Shipbuilding The most poetic, observational anti-war song ever, written during Great Britain's Falkland Islands conflict. Robert Wyatt recorded it first, shortly after the conflict ended, and Costello released his version on Punch the Clock (1982). Costello's version features a gorgeous string arrangement by David Bedford, who orchestrated and conducted orchestral versions of Mike Oldfield's Tubular Bells and Hergest Ridge. Costello also brought in jazz trumpet player Chet Baker, who was in the twilight of his career. Baker played and sang Costello’s “Almost Blue” in performances throughout the remaining six years of his life.
Feature Article:
Bill Evans and Self-Confidence
I’ve been listening to the Bill Evans Complete Riverside Recordings box set and thinking about jazz musicians and self-confidence. The environment of jazz has always been competitive and therefore required a lot of belief in oneself and what one was doing in order to just continue to play and develop.
Take Miles Davis, a supremely confident musician if ever there was one. But when Miles first climbed on the bandstand, was first recording with Charlie Parker, he couldn’t really cut it. It doesn’t take more than a cursory listen to those early sides to realize that Miles was not a gifted bop player. Davis had a couple of choices: he could woodshed until he became a consummate bop improviser, he could pursue his own style and sound, or he could pack up and go home. I think there’s little doubt about the path he chose.
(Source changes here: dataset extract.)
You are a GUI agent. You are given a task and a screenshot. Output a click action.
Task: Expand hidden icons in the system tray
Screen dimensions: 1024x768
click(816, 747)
Bill Evans chose a similar route. Evans doubted his own abilities, particularly early in his career. Growing up with an alcoholic father cannot have done much to give Evans a secure sense of self. An avid reader and one of jazz’s most articulate musicians, Evans admitted to an early lack of confidence in his playing and his vision. Believing that he lacked the talent of other musicians he listened to, Evans felt he could make up for the perceived lack of talent by working extremely hard. He didn’t satisfy his professors at Southeastern Louisiana College, though: they faulted him for not practicing exercises and scales, even though he was able to master the required pieces with ease.